### TASK DIRECTIONS
Arrange every one of the rows below as a Markdown table with the columns No. and Text, putting each row's number under No. and its wording under Text. Skip any blank lines.

[Raw records]
+-------+
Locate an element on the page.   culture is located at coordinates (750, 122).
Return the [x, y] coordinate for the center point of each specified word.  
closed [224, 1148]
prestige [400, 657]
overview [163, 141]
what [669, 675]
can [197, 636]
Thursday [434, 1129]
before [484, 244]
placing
+-------+
### TASK RESPONSE
| No. | Text |
|---|---|
| 1 | Locate an element on the page.   culture is located at coordinates (750, 122). |
| 2 | Return the [x, y] coordinate for the center point of each specified word.   |
| 3 | closed [224, 1148] |
| 4 | prestige [400, 657] |
| 5 | overview [163, 141] |
| 6 | what [669, 675] |
| 7 | can [197, 636] |
| 8 | Thursday [434, 1129] |
| 9 | before [484, 244] |
| 10 | placing |